When sections 102, 103(c), 503(d) and 506(c) of ANILCA are read harmoniously, it becomes clear that Congress intended that the private status of the lands conveyed to Shee Atika is to remain unaffected by their inclusion within the exterior boundaries of the conservation system unit on Admiralty Island. Thus, although clearly within the boundaries of the Admiralty Island conservation unit, the lands conveyed to Shee Atika remain private lands, and thereby not "within the Monument." They are therefore not subject to the prohibition against timber harvesting contained in section 503(d).
The district court erred in relying on a misinterpretation of section 503(d) to conclude that Sierra-Angoon had demonstrated a fair chance of success on the merits of this claim, as well as concluding that the public interest enunciated by Congress in this Act favored the injunction.

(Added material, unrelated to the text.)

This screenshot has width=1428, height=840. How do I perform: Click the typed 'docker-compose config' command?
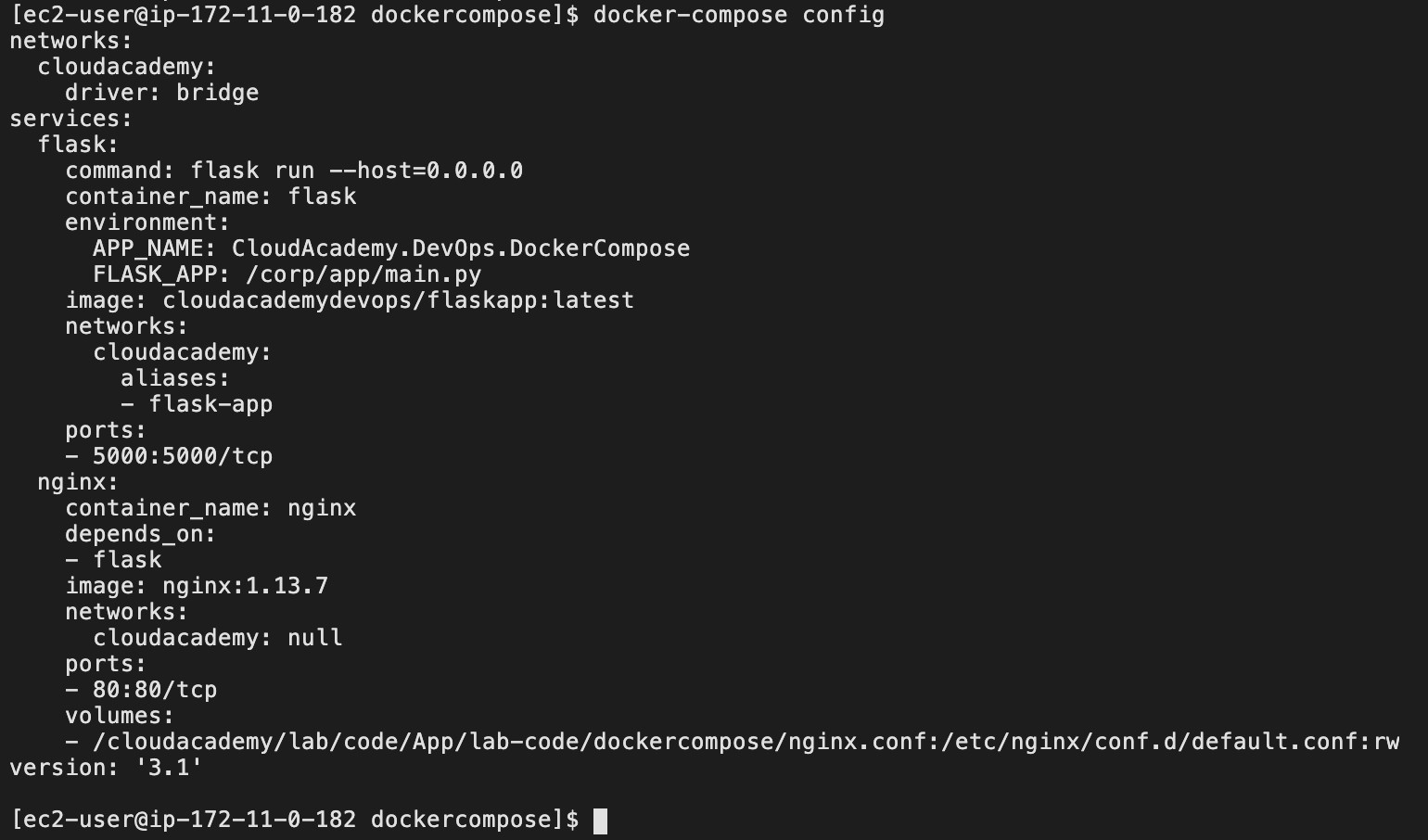[x=738, y=15]
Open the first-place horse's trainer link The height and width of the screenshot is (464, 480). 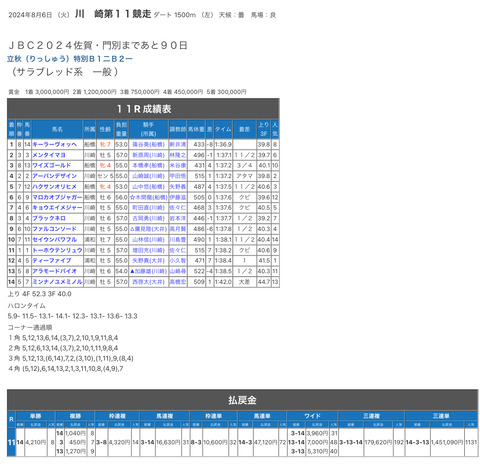click(x=178, y=144)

Sierra-Angoon also sought to enjoin timber harvesting based on subsistence rights protected by ANILCA Sec. 506(a) (2) and Secs. 801-816. They urge that we uphold the injunction on this alternate ground, although the district court ruled against them on this issue.
Section 506 of ANILCA contains three discrete subsections, each conveying a portion of land to an Alaska Native Corporation pursuant to ANCSA and a fourth, reimbursing the Native Corporations for certain previously incurred land selection costs. Section 506(a) contains the conveyance to Kootznoowoo, Inc., representing the Natives of Admiralty Island. Section 506(a) (2) provides that:
[n]othing in this section shall affect the continuation of the opportunity for subsistence uses by residents of Admiralty Island, consistent with title VIII of this act.

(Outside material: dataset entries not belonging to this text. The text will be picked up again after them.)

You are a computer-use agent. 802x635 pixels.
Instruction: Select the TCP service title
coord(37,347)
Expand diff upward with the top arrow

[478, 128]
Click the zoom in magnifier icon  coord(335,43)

Since the conveyance to Shee Atika was within the same "section" (ANILCA Sec. 506(c)), Sierra-Angoon argues that allowing timber harvesting on the land conveyed to Shee Atika would "affect the continuation of ... subsistence uses by residents of Admiralty Island" on Shee Atika's private land. ANILCA Sec. 506(a) (2). However, the continuation of subsistence uses is guaranteed only to the extent consistent with Title VIII of ANILCA (Secs. 801-816). Title VIII places restrictions on the management of public land in Alaska in order to minimize effects on Alaska residents' subsistence lifestyles. See ANILCA Secs. 801-816.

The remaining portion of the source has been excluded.